== EXTRACT PROVIDED

I feel like they also could have just set up the gun on the other side of a little hill or something. Seemed like an odd plan that required some specific communication but would have been thwarted if anyone mentioned anything else. But that’s kind of how all elaborate plans work I guess.
posted by snofoam at 9:08 AM on October 16, 2021 [1 favorite]


There’s a definite feel that the writers aren’t up to connecting the required plot points without the characters making a lot of inexplicably dumb choices.
posted by cardboard at 10:31 AM on October 16, 2021 [6 favorites]


I agree Seldon had Raych kill him as part of the overall plan for the Foundation. It was probably to give the empire the feeling that the problem of Seldon and his followers were not a threat. No worries about new prophecies from Seldon coming form terminus and his key followers exiled to a world where they seem focused on a very insular task of writing the encyclopedia. The empire can broadcast propaganda that look how Seldon’s fanatics ultimately murdered him. He couldn’t even see that his own adopted son would turn on him.
posted by interogative mood at 8:59 PM on October 16, 2021 [1 favorite]


With the speculation that this was set up by Hari, I postulate that this ship is on the way to starting the Second Foundation.
posted by Marticus at 3:56 PM on October 17, 2021 [6 favorites]


That attack on terminus has a serius "low budget star trek" vibe, it just feels cheap. I know the show is trying to portray the protagonists as brilliant and etc... but.... it's all crap, just like the novels, it's going too far on a dumb premise It all looks good, but that's a very very thin veneer on already thin layers. In the end Foundation is not something I needed to see on screen, cause not much interesting happens, and the worlds are all boring. I really doubt we ever see the end of this, it'll abandoned really quick.

Now I'd literally kill for an Hyperion/Endymion series, stuff happens, interesting settings are described, there's an actual reason to shoot it. But it doesn't have the following to justify it.
posted by WaterAndPixels at 8:28 PM on October 17, 2021


Speculation time! I’m pretty confident that Raych killed Hari on Hari’s instruction. The argument was staged, and/or not about what it appeared to be about on the surface.

I'm wondering if the argument was legit but about Raych not wanting to kill Hari, something like Hari insisting he has to die (or at least appear to die, the "custom space coffin definitely felt like a Chekov's Gun), and Raych saying the calculations might be wrong/he didn't want to do it.

====
== RAW DATA

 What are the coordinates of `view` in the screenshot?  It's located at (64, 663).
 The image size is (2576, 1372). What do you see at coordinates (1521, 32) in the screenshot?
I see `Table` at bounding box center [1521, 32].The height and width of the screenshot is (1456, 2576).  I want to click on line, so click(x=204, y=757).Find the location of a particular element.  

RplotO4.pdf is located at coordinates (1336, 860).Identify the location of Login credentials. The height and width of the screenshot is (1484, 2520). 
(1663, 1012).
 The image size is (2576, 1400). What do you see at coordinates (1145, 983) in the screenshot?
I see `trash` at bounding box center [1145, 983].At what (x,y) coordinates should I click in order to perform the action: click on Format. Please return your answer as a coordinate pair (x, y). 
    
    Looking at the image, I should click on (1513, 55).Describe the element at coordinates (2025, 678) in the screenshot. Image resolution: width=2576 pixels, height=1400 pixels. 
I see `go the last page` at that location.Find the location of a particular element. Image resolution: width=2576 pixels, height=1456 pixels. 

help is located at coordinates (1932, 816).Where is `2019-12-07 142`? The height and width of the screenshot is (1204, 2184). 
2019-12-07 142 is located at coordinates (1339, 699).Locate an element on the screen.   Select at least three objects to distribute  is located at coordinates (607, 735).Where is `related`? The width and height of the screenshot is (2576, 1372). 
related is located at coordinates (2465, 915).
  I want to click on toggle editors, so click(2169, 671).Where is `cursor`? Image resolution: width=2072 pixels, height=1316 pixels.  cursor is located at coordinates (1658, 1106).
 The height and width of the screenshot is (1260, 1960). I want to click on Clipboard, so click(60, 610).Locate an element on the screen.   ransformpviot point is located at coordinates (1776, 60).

====

• [BRIEF]: Continue the discussion thread about the Foundation series from the point where it stops.

• [OUTPUT BELOW]:
I think everyone was supposed to know that Raych did it, because if Hari was just supposed to die then he could have poisoned himself or faked illness with some future tech, and I think Gaal was supposed to be ejected and picked up by Raych's ship because otherwise I don't know why he'd do that - suspicion only fell on her as an accomplice because she's "run away".
posted by EndsOfInvention at 6:39 AM on October 18, 2021 [1 favorite]


I know the possibility that Salvor Hardin is a mutant the way the Mule is later in the books was mentioned here. I hope they don't take it a step further and say that she is Gaal and Raych's daughter whose genetics Seldon specifically modified to give her that ability. That would just be too much.
posted by Quonab at 7:37 PM on October 18, 2021


I think the prize that Gaal won and Harden’s immunity to the vault are probably related to the whole second foundation storyline. Hari’s plan is to shorten the dark age by developing psionic abilities in individuals; a new ruling caste of people guided by foresight and able to use mental powers to influence others and shape events . The proof of the conjecture might only have been possible by someone with those psionic. The null field on the vault can only be bypassed by Harden because she also has these psionic powers.
posted by interogative mood at 9:20 PM on October 18, 2021 [1 favorite]


I know the possibility that Salvor Hardin is a mutant the way the Mule is later in the books was mentioned here.

Weren't empaths a known thing in the Empire, but what made the Mule different was his ability to actually reset the emotional state of others, not just read it?

That's my fuzzy memory of the whole thing, anyway.